Sebab itu, aktivitas amaliah sosial tidak mesti selalu didikotomisasikan dengan pengayaan intelektual. Pemahaman ini bersifat universal seperti yang dicerminkan oleh Francis Asisi, dan K.H. Ahmad Dahlan juga memberikan teladannya. Ia tidak sekadar berdiri menceramahi dan ikut berpartisipasi dalam kegiatan Budi Utomo, tapi juga mendirikan fasilitas layanan sosial seperti panti asuhan dan klinik di masanya. Problem kemasyarakatan adalah problem Muhammadiyah yang tidak melulu mesti disikapi dengan memprioritaskan penyelesaian intelektual. Aksi berbicara lebih dari sejuta suara.

Kelima, bertahan dengan kelenturan dan posisi di tengah.

Muhammadiyah lahir sebagai resistensi terhadap kolonialisme dalam upaya mengintegrasikan kekuatan dan persatuan Islam dengan menggunakan strategi apropriasi. Bentuk perlawanan yang ditawarkan oleh Muhammadiyah bukan berbalik pada nativisme (jangan pakai produk Barat) malah pada hibdritas (lawan Barat dengan produk Barat). Proses ini bisa terjadi melalui mekanisme khas Muhammadiyah: tajdid.

Ahmad Dahlan sendiri adalah produk dari proses ini. Hidup di lingkungan kauman di Yogya, dia membuka diri bagi pengaruh pendidikan Barat, juga belajar huruf latin dan khazanah ilmu modern dari rekan-rekannya di Budi Utomo. Hasilnya, melalui organisasi yang didirikannya, ditelurkan publikasi rutin melalui mesin cetak modern dan didirikan sekolah persilangan antara sekolah model kolonial dan pesantren.

Ia termasuk mereka yang pertama-tama memperkenalkan bangku dan papan tulis (sebuah tanda modernitas seperti komputer sekarang). Komunitas epistemik yang dibentuk melalui pengenalan rasionalisme, kurikulum, dan perangkat modern Barat ini merupakan pembadanan loncatan historis.

Sehingga, walau terlihat sebagai seorang puritan yang menghebohkan Masjid Kesultanan, jauh di dalam diri Dahlan bersemayam kelenturan dan kemoderatan.
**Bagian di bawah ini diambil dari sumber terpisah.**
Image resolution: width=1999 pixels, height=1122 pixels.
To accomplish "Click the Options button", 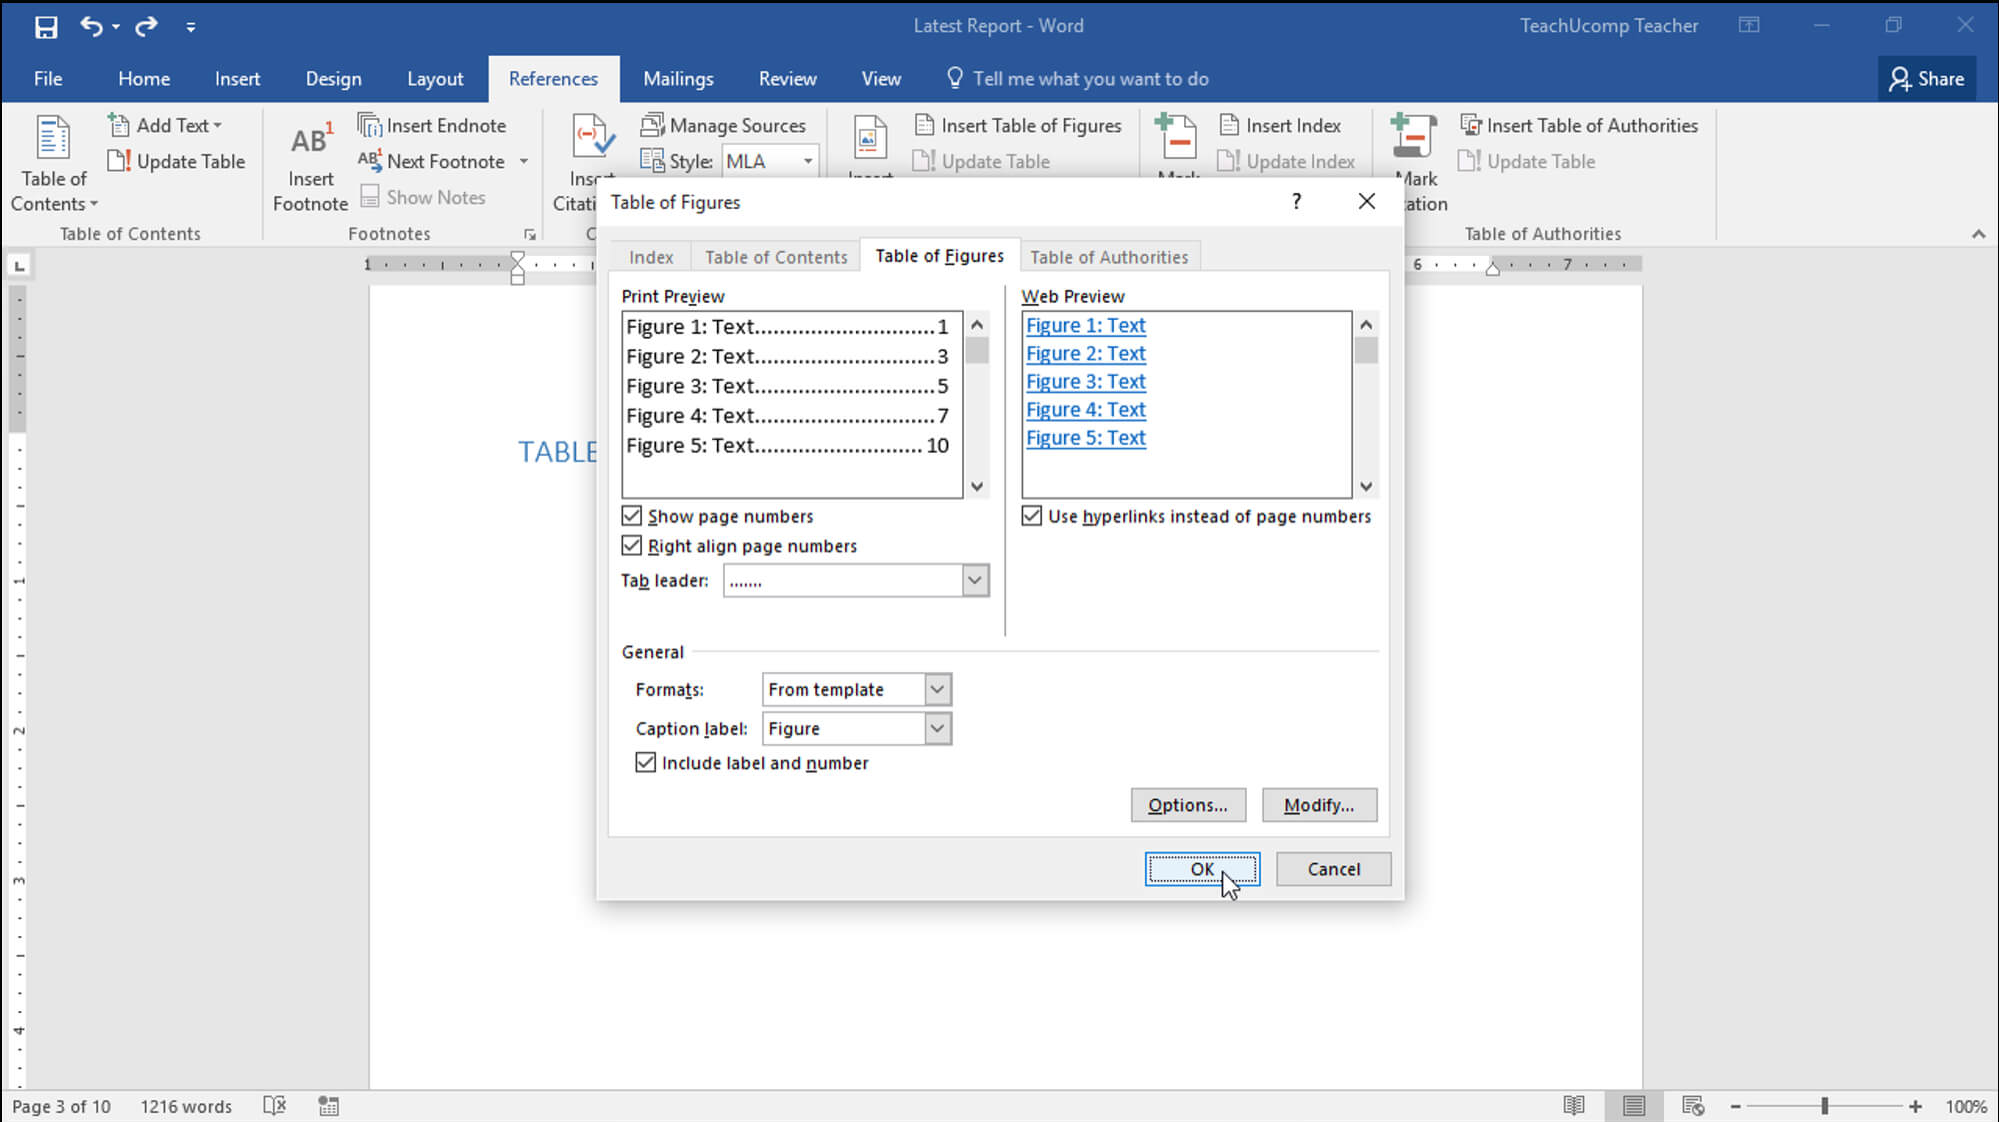I will click(1188, 805).
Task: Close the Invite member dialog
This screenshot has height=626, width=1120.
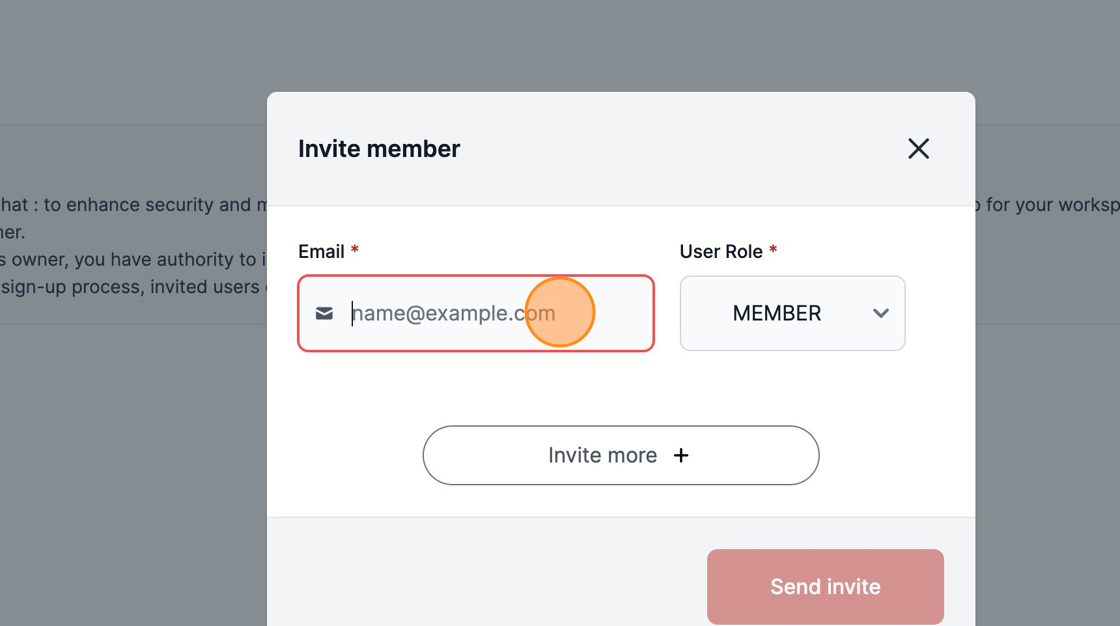Action: tap(919, 149)
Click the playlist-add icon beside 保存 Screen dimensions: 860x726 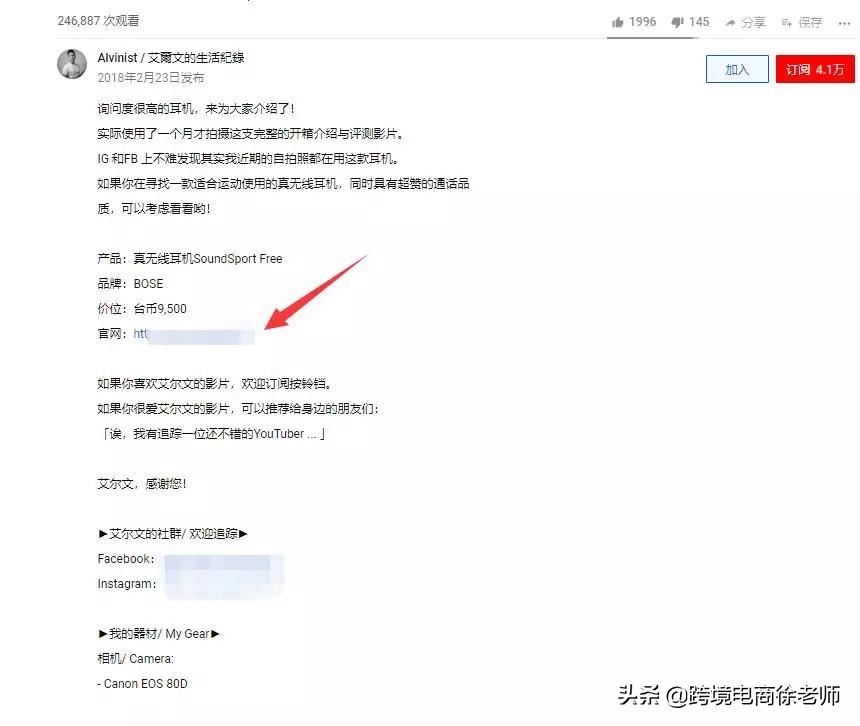click(786, 22)
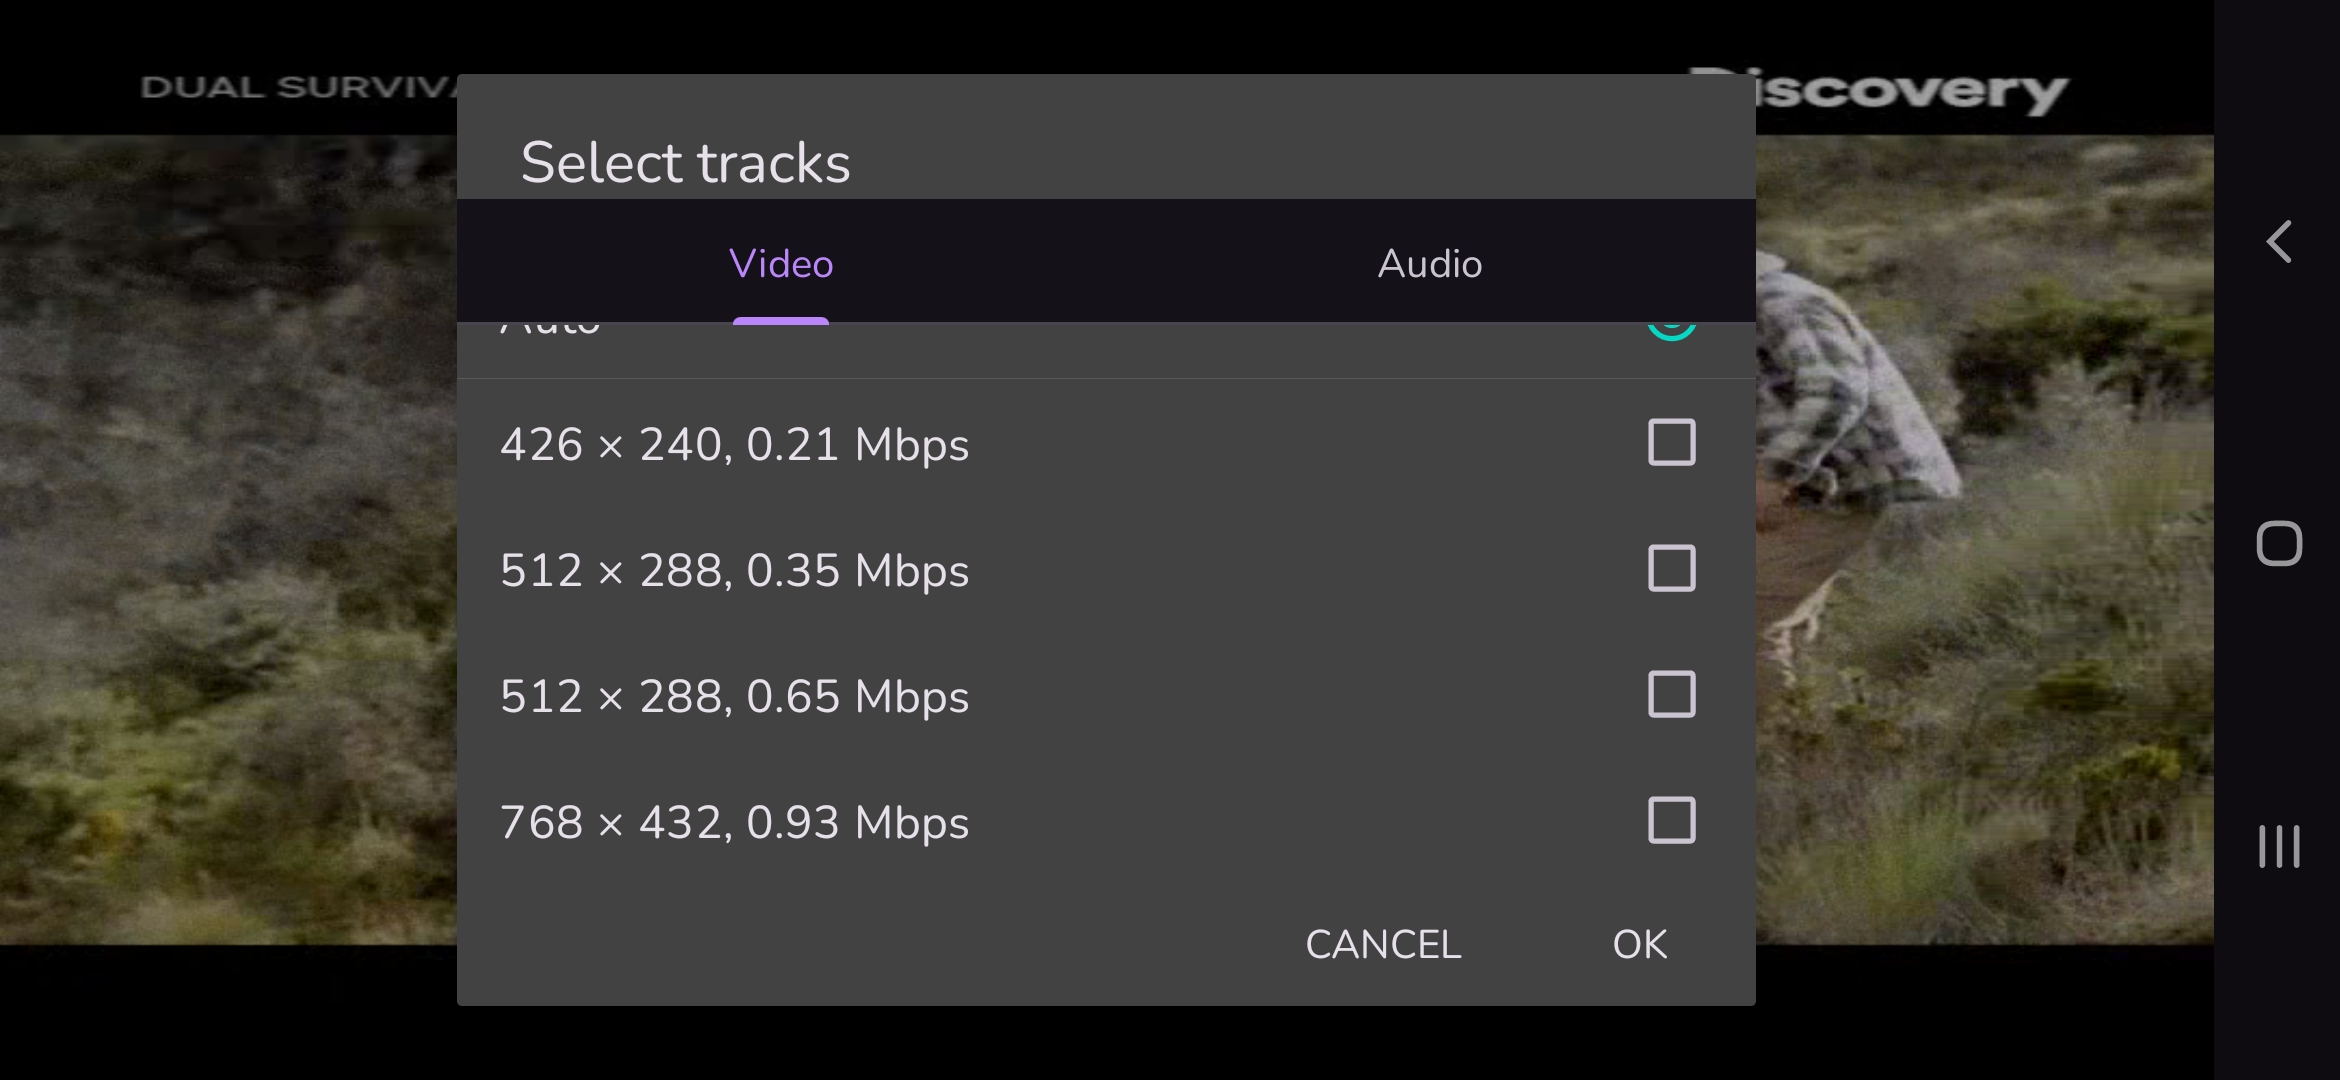Tick the 768 × 432 track checkbox

(x=1671, y=821)
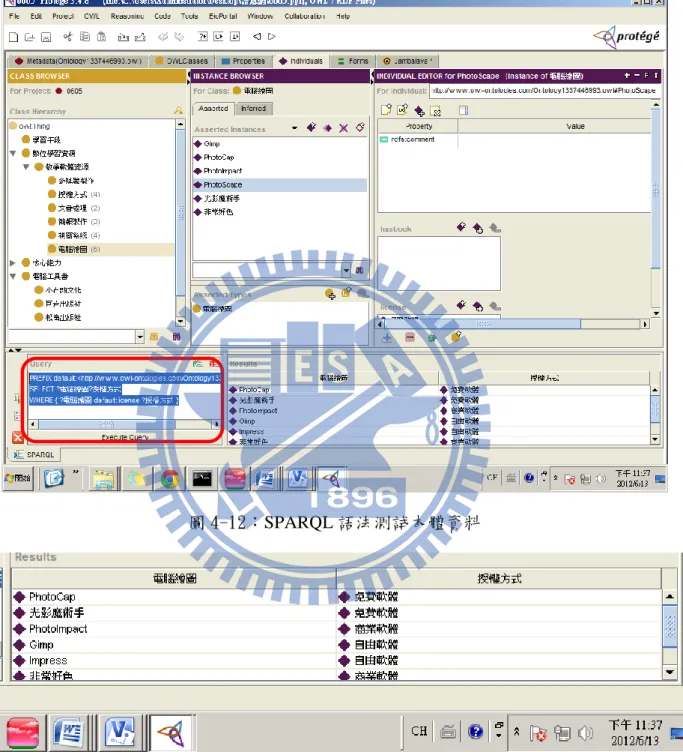This screenshot has width=683, height=752.
Task: Switch to the Asserted instances tab
Action: pyautogui.click(x=213, y=109)
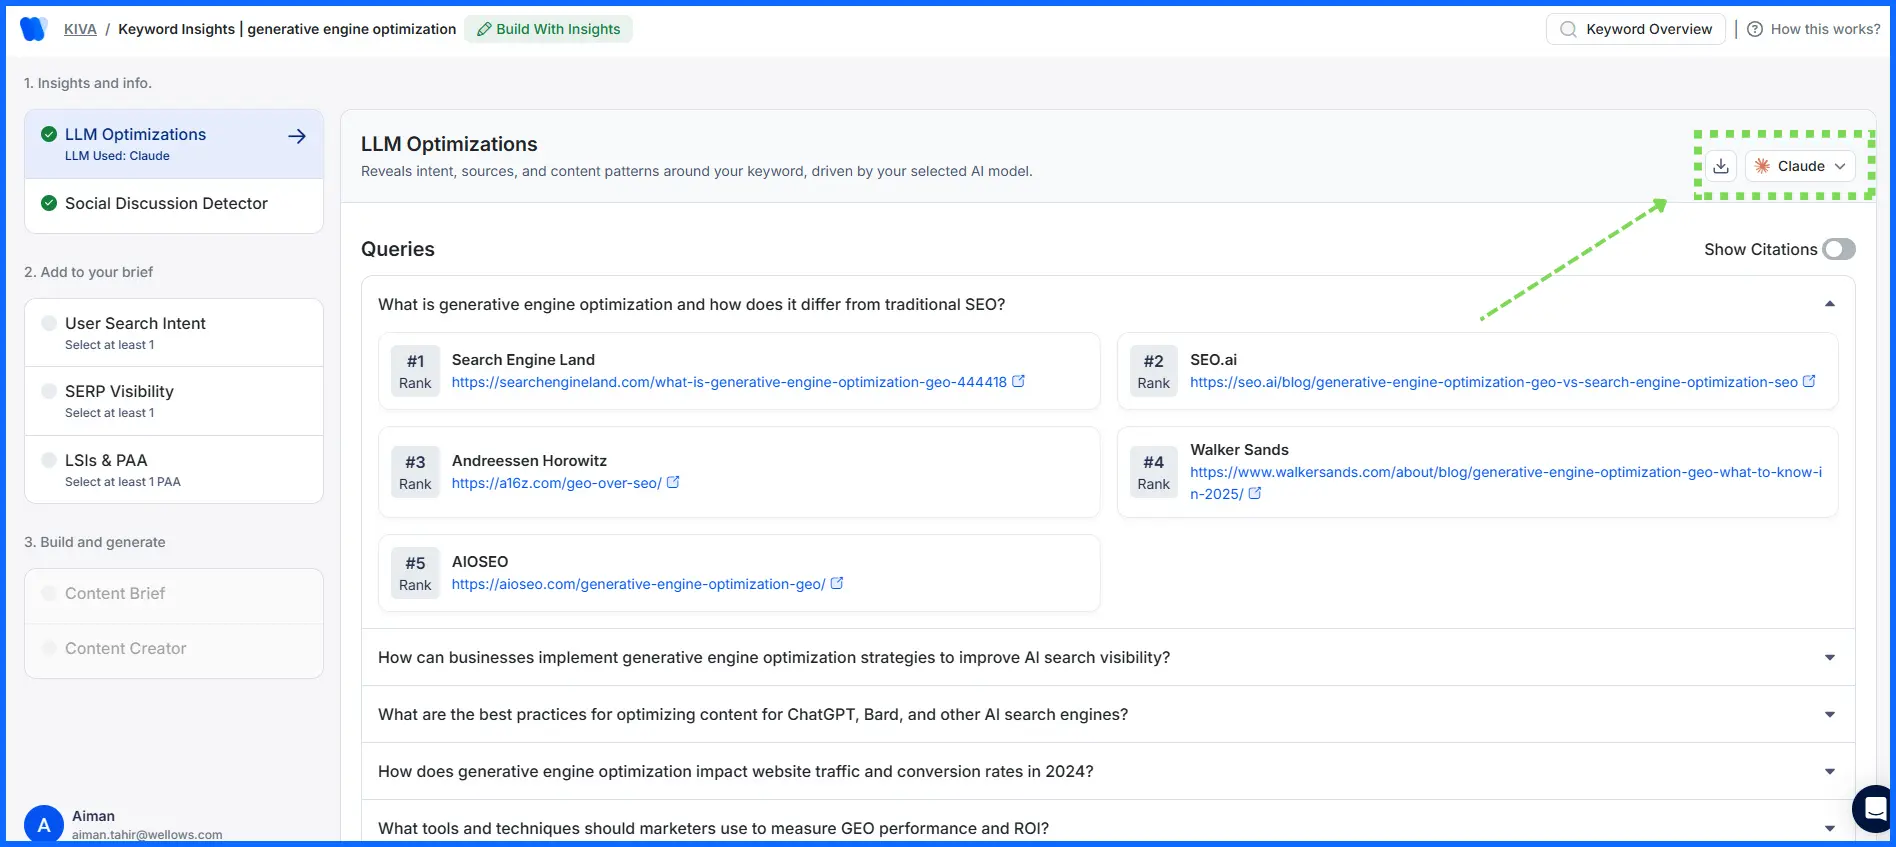Collapse the first query about traditional SEO
Viewport: 1896px width, 847px height.
(1829, 304)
Jauh dari menolak Barat, juga jauh dari memeluknya; dekat dengan tradisionalisme tapi tidak menjadi tradisionalis. Ahmad Dahlan adalah tokoh muslim liminal, seorang yang berdiri di jalan tengah, mengawinkan tradisi dan inovasi. Keseimbangan adalah kunci yang menjaga kelenturan dan kemoderatan Dahlan. Ber-tajdid menjadi upaya menjaga keseimbangan itu. Tanpa keseimbangan, semua akan runtuh.

Singkatnya, Muhammadiyah yang melupakan Dahlan adalah Muhammadiyah yang kehilangan arah.

* Penulis adalah Wakil Rektor Universitas Paramadina, dan Direktur Eksekutif Reform Institute Jakarta, Alumni Australian National University (ANU) Canberra dan Fikom Unpad.